--- EXERCISE ---
Search the data for the word "height" and copy each line that has it.

═════ INFORMATION PROVIDED

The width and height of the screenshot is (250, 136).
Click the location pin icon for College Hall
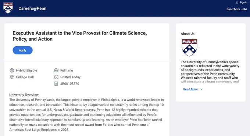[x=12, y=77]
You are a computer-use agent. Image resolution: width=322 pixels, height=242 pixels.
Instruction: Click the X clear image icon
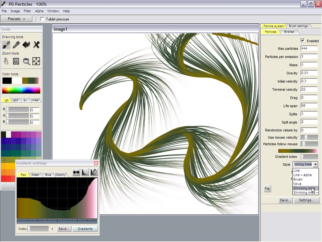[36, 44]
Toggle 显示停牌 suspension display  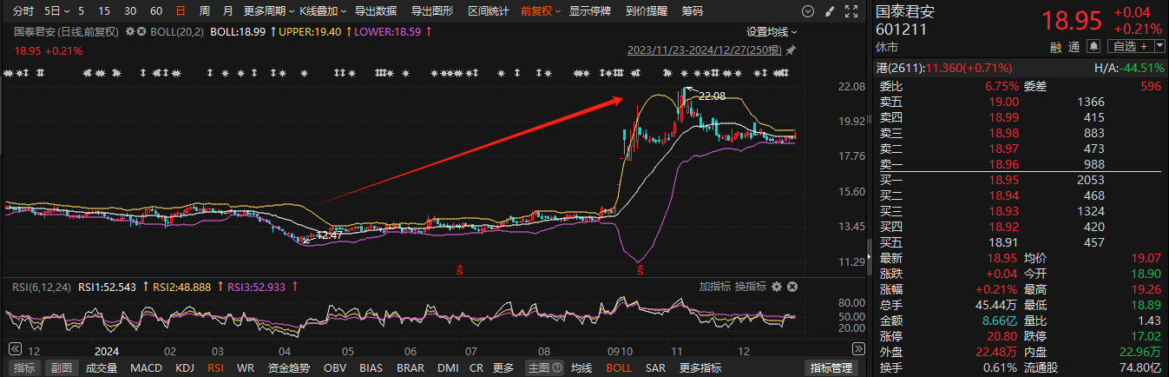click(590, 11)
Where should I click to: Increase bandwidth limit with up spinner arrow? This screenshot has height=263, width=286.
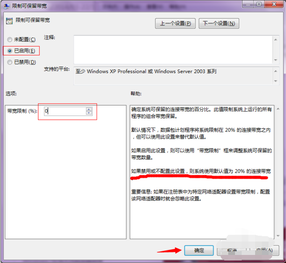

══════════

--- REPLY ---
The width and height of the screenshot is (250, 136).
You are a computer-use agent. Image resolution: width=322 pixels, height=242 pixels.
Where should I click to: Increase bandwidth limit with up spinner arrow? This screenshot has height=263, width=286.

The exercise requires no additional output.